Menghidupkan kembali karakter khas ponsel klasiknya di awal 2000-an, Nokia mengemas elemen ikonik seperti D-pad dan keypad menjadi antarmuka digital ramah sentuhan, dipadukan bodi aluminium anodized dan Gorilla Glass. Pilihan warna Ocean Blue, Graphite Black, hingga edisi spesial Electric Purple menambah daya tariknya.
Untuk penggemar nuansa lama, Nokia menyediakan Retro UI Mode yang menghadirkan tampilan antarmuka mirip ponsel monokrom dulu, namun tetap berbasis layar sentuh modern.
Di sektor hiburan, Nokia 7210 5G membawa layar AMOLED 6,3 inci FHD+ dengan refresh rate 120Hz dan dukungan HDR10+. Audio diperkuat teknologi OZO Audio melalui speaker stereo, menghasilkan kualitas suara yang imersif.
Dapur pacunya mengandalkan Snapdragon 7 Gen 3 (atau varian setara tergantung wilayah) yang dipasangkan dengan RAM 8GB/12GB dan memori internal 128GB/256GB, serta slot microSD hingga 1TB. Untuk konektivitas, tersedia 5G Dual SIM, WiFi 6, NFC, Bluetooth Audio Sharing, USB-C, hingga sistem pendingin grafena agar performa tetap stabil.
Kamera utamanya mengusung sensor 64MP dengan OIS, kamera ultrawide 8MP, serta kamera depan 32MP yang dilengkapi fitur AI Beautification. Teknologi AI Scene Optimization membantu menjaga kualitas foto di berbagai kondisi cahaya.

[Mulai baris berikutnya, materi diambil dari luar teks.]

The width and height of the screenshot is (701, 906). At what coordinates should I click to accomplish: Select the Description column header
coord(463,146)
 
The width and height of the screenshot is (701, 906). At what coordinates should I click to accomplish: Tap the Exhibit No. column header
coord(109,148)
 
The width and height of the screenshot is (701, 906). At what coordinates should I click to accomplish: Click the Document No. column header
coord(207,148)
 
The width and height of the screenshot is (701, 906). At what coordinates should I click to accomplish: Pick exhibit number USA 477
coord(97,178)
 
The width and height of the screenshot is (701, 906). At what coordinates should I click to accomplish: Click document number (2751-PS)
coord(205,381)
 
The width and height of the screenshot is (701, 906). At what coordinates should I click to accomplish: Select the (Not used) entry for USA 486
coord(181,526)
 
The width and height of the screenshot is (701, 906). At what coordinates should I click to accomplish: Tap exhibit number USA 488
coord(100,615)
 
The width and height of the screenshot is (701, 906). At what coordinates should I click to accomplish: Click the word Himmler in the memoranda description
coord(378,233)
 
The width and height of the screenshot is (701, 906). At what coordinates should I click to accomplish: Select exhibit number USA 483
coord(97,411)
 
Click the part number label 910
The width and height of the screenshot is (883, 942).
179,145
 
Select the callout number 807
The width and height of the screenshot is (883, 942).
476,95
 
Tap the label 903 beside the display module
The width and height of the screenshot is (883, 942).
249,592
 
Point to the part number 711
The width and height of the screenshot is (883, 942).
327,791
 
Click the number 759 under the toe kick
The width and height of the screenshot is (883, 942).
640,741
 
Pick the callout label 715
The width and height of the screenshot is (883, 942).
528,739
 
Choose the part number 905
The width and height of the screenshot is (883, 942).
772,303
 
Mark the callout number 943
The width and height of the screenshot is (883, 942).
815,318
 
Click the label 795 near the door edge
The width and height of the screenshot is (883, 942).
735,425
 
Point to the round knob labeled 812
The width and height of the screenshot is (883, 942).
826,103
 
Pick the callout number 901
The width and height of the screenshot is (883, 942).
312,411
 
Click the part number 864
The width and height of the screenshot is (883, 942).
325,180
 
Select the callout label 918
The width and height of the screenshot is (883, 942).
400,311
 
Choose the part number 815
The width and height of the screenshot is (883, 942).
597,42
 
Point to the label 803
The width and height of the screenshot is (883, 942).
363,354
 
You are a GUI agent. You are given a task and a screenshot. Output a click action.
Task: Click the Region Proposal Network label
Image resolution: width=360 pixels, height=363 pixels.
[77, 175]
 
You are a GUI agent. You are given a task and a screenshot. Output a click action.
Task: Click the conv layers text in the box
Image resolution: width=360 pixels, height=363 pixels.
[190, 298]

Sumber tenaganya berasal dari baterai 5.000 mAh yang mampu bertahan sehari penuh, lengkap dengan fast charging 33W dan wireless charging 15W. Sistem operasi yang digunakan adalah Android 14 murni, tanpa bloatware, dengan janji pembaruan Android selama 3 tahun dan patch keamanan 4 tahun dari HMD Global.
Fitur keamanan termasuk sensor sidik jari di layar, AI Face Unlock, dan mode Retro UI yang bisa disesuaikan. Diposisikan di segmen menengah, Nokia 7210 5G menawarkan kombinasi desain unik, performa solid, dan pengalaman nostalgia yang jarang ditemukan pada smartphone modern.